明日歌う新曲『SOUL FOOD』の歌詞を貼っておきます。 料理の曲です。 15世紀、コロンブスの新大陸発見から、アメリカの奴隷制、21世紀、ジョージフロイドさんの死まで。

新曲『SOUL FOOD』の歌詞を貼っておきます。明日の配信で歌うよ。

15世紀、コロンブスの新大陸発見から、アメリカの奴隷制、21世紀、ジョージフロイドさんの死、そして日本でも尽きることのない差別、支配、抑圧、搾取。

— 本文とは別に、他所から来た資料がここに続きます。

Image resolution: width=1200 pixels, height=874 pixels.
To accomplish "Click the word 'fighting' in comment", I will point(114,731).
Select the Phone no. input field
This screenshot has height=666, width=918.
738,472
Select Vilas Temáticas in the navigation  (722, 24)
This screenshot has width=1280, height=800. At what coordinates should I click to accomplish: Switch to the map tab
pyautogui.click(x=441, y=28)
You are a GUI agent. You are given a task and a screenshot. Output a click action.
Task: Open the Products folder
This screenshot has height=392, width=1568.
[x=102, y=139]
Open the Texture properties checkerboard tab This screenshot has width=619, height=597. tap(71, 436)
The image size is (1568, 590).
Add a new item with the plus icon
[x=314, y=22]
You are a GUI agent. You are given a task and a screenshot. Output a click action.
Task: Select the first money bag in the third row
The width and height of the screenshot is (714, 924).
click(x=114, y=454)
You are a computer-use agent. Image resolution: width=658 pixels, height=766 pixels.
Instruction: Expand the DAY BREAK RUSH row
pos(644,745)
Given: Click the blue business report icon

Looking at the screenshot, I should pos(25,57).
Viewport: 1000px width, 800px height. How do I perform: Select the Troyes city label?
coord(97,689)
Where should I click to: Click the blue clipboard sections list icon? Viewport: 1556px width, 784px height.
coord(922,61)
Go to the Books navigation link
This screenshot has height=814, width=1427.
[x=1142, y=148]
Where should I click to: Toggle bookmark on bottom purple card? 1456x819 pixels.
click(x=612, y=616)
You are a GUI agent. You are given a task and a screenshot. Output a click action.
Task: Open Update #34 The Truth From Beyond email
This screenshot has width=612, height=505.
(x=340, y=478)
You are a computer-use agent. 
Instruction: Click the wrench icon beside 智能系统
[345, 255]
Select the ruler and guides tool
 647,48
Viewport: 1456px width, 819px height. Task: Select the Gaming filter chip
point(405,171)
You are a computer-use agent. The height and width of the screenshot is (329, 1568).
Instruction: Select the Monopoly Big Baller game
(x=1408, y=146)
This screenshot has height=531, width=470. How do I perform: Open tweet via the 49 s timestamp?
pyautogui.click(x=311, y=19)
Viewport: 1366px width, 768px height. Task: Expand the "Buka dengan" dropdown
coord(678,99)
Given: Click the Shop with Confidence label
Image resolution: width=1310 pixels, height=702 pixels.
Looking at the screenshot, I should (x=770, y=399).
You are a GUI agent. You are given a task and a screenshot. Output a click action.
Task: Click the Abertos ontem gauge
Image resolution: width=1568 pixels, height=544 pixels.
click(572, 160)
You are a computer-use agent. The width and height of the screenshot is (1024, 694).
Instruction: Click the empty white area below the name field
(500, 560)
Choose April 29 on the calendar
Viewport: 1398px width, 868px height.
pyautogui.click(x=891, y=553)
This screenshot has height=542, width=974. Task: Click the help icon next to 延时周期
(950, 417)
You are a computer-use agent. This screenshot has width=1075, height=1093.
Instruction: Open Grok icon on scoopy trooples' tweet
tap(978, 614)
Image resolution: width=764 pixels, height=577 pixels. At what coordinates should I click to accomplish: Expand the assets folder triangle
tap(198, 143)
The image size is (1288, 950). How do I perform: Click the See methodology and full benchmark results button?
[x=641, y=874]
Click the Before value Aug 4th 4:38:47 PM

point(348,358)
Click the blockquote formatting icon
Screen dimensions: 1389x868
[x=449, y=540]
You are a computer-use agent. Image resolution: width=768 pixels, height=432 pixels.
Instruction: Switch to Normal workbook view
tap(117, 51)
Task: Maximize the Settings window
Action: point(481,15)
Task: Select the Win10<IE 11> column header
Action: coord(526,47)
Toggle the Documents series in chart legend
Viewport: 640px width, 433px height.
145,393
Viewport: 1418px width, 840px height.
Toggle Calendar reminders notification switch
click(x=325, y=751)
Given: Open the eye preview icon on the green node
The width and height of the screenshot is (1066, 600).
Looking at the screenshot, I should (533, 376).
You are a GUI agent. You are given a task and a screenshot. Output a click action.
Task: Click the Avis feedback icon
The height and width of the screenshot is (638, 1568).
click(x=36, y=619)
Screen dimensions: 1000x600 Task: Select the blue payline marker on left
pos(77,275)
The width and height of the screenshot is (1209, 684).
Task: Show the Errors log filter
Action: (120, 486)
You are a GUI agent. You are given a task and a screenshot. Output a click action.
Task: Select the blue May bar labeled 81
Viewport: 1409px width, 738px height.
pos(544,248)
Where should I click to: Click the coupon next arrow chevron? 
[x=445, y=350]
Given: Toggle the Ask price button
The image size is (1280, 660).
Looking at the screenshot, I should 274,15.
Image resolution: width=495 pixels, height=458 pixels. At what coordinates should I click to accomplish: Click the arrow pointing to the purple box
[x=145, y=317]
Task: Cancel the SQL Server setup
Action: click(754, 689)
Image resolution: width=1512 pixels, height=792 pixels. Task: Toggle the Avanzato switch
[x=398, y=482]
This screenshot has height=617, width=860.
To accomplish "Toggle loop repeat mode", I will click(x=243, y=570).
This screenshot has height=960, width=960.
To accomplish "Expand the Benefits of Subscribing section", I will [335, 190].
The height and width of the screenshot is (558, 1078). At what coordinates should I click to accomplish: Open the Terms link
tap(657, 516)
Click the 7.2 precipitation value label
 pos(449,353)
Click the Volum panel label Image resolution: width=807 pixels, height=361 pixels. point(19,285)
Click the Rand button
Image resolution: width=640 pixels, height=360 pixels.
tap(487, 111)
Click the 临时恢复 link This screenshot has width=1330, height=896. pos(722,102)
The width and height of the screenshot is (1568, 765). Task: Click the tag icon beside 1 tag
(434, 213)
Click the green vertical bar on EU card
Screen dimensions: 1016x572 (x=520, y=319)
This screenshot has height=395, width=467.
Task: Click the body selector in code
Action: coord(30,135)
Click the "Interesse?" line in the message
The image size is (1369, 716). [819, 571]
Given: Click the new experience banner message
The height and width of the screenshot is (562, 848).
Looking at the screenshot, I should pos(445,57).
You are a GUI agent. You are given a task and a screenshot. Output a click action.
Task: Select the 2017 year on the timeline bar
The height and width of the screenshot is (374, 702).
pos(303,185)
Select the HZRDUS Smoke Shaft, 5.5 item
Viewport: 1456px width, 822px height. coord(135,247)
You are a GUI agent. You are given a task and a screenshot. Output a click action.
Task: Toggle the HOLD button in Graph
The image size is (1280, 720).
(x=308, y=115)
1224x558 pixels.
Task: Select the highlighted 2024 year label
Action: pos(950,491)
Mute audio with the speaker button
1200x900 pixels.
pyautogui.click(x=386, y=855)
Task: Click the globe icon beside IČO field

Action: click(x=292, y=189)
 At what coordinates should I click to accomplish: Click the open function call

911fantasia「荒野」や、兵士A「ぼくらのひかり」などに連なるスタイルの詩作だと思いますが、
今回けっこう跳ねた感じのセクションがある、ノリの良い曲なので、普通の音楽イベントでも披露しやすいかもしれません。
(まあこれまでフェスとかでも妥協なく、ややこしい曲をやり続けてきましたけどね…)
あと、この内容をあくまでも「料理の歌」としてまとめられた部分で、自分自身の成長というか、新しい切り口のようなものを感じて、気に入っています。

「SOUL FOOD」というのはアメリカの黒人奴隷が生み出した料理の数々を指す言葉ですが、アメリカに限らず、世界中の被差別民のあいだに、厳しい制約の中で工夫と知恵によって生み出されたレシピがあります。
日本にも。
とても美味しいのだけど、「うまい!」だけで終わらせることが出来ない複雑な味わいがそこにあります。

この曲を作った理由は、こちらの記事に。

友人の思いがけない提案がきっかけになりました。
調理中のキッチンの響きとセッションします。^^
おなかがすいてしまいそうだな。
明日のLIFE HOUSE、お楽しみに。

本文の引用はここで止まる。